This article is part of our ongoing series, 31 Days of Horror Lists.
Of all the sub-genres in horror, this is truly the one that hits closest to home. A stranger, or strangers, breaking in is a legitimate fear that we can all relate to. The possibility for someone to invade your home, irreparably disrupt your existence, and then do God knows what. This is scary shit. It’s no surprise that a countless number of movies have capitalized on this fear and produced some of the most intense horror and thriller movies ever made.
For our assemblage of the best of the best home invasion movies, the Boo Crew put our best minds together and came up with our favorites, the ones that bring something fresh to the concept and truly crawl under our skin. Read on the find out the ten best home invasion horror movies, as decided by Chris Coffel, Valerie Ettenhofer, Kieran Fisher, Brad Gullickson, Rob Hunter, Meg Shields, Jacob Trussell, and yours truly.
10. You’re Next (2011)
If we’re being honest, and The Boo Crew is nothing if not honest, Adam Wingard’s 2011 slasher isn’t technically a home invasion flick but rather a film masquerading as such. That’s pretty much irrelevant, however, because it’s a bloody riot that finds that perfect balance between creepy and funny.

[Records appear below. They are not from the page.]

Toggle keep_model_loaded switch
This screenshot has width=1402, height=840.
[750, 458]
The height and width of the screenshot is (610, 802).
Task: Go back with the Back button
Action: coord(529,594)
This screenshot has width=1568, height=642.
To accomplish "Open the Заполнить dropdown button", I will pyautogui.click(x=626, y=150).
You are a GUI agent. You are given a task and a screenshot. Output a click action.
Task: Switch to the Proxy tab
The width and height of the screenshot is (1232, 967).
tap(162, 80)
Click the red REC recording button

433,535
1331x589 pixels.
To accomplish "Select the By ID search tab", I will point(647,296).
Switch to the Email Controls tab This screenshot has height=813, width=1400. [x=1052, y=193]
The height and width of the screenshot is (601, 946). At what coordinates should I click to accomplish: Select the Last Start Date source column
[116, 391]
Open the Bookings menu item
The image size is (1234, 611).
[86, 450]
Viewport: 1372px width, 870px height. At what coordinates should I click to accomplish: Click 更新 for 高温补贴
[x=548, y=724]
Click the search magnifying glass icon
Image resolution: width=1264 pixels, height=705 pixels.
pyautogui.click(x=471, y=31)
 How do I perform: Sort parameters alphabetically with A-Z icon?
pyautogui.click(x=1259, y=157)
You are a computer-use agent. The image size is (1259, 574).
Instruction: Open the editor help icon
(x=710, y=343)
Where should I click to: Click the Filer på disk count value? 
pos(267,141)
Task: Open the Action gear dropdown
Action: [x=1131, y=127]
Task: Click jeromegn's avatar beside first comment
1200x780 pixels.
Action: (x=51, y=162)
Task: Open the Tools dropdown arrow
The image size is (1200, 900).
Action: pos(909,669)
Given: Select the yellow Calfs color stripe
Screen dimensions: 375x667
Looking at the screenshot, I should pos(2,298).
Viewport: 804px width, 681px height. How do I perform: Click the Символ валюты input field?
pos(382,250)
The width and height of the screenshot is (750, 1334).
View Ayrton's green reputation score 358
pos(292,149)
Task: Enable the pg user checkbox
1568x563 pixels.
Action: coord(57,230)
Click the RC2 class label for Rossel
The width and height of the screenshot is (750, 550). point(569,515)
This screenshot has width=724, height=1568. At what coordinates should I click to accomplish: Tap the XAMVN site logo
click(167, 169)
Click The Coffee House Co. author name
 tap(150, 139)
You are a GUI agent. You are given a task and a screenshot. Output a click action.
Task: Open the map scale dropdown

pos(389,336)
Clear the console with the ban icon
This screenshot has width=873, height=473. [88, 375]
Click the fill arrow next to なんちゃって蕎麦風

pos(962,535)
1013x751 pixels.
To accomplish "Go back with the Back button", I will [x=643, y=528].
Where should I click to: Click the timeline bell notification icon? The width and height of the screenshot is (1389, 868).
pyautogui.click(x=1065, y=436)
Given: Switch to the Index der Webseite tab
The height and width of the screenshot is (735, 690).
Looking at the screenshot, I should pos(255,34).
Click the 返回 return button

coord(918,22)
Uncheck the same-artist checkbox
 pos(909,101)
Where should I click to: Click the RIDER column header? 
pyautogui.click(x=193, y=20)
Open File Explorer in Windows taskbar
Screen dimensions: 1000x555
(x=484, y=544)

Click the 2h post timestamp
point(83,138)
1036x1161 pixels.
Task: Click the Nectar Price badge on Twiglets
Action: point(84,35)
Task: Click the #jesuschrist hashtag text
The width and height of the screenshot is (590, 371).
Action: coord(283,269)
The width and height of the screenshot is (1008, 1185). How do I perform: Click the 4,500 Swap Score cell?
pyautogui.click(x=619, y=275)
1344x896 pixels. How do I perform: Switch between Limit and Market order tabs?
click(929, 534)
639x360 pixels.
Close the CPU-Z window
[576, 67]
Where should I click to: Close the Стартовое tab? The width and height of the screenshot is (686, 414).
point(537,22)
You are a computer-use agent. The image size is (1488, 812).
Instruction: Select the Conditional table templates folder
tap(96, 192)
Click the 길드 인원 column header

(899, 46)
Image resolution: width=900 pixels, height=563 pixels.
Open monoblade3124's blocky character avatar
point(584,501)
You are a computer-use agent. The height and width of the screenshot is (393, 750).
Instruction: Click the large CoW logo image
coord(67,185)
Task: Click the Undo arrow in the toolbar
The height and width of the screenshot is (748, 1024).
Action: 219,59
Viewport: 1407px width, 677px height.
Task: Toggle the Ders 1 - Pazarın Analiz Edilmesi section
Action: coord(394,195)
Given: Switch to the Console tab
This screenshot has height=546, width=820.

The animal masks? Very creepy. The dinner table dialogue? Funny. The kills? A little from column A and a little from column B. Every death is inventive and capable of making you laugh and squirm all at once. Hello, there’s a freakin’ blender to the skull scene! The film also features Sharni Vinson as one of the most badass leading ladies in modern horror cinema. Tying everything together is a kick-ass, synth-heavy score. If this is what’s on the menu, I’ll be next! (Chris Coffel)
9. mother! (2017)
How anyone watches the third act of Darren Aronofsky’s mother! and thinks “This is not good.” is beyond me. The biblical home invasion horror story takes ‘going there’ to a whole other level, especially for a wide release starring one of 2017’s biggest stars, Jennifer Lawrence. All of these elements combined make something special from this spectacle of claustrophobic tension. We can feel our skin crawl as the mother’s home is taken from her by throngs of uninvited guests, there to give praise to her prophetic poet husband (Javier Bardem). It’s infuriating and frightening, taking certain trappings of the subgenre — like its typical isolationism — and turning them on its head, showing us that there is not always safety in numbers. What is mother! really about? I don’t know if Aronofsky could even answer that question, but I don’t think it really matters. The film is utterly hypnotic, a Tennessee Williams fever dream steeped in panic-stricken horror. (Jacob Trussell)
8. The Strangers (2008)
With memorable shot compositions and a melancholy emotional center, the film about a couple on the verge of a breakup (Liv Tyler and Scott Speedman) who are terrorized by masked strangers at their rustic summer home initially seems too tender to turn into a dose of pure nightmare fuel. But, oh God, it definitely does. The movie takes its time unfolding, vacillating between arthouse insidiousness — a smoke alarm moved, a phone disappeared, a figure in the doorway who only we notice — and outright horror. The Strangers’ nauseatingly random sadism is perhaps best exemplified by a short scene in which Tyler’s character, now injured, is attempting to crawl to safety. As she moves with panicked urgency, a man with a sack-like mask over his head walks nonchalantly behind her. He doesn’t try to touch her, or even let her know he’s there. He’s playing with his food, just as writer-director Bryan Bertino is playing with his audience, and both are clearly having a grand old time. (Valerie Ettenhofer)
7. Inside (2007)
Two of my favorite sub-genres are Christmas horror and home invasions. If only there were a film that satisfied both these loves. Oh wait, there is, and as the French say, it’s awesome. Julien Maury and Alexandre Bustillo’s blood-stained holiday classic is an invasion within an invasion. A baby crazy lady breaks into the house of a widowed pregnant woman on Christmas Eve — invasion one — with plans of ripping her stomach open to get that unborn child — invasion two. Not even a cast of totally inept characters can derail this modern classic. It’s horrifying, shocking, and darkly funny. Minus ten points for an unnecessary and extremely cruel cat death. Plus twenty points for blood sprays taken directly from the Dario Argento handbook. (Chris Coffel)
6. Martyrs (2008)
The brilliant, daring, and original Martyrs (2008) isn’t often thought of as a home invasion movie, but the hallmarks of the sub-genre are all present. A family at home is terrorized by outside invaders. That’s it. That’s the tweet. The twist here, just one of a few, is that the family are the bad guys and the invader is a young woman traumatized by them and their ilk. That’s only the beginning of the story, though, as soon others join the party en route to one of the most audacious horror experiences you’ll ever have the “pleasure” of “enjoying.” (Rob Hunter)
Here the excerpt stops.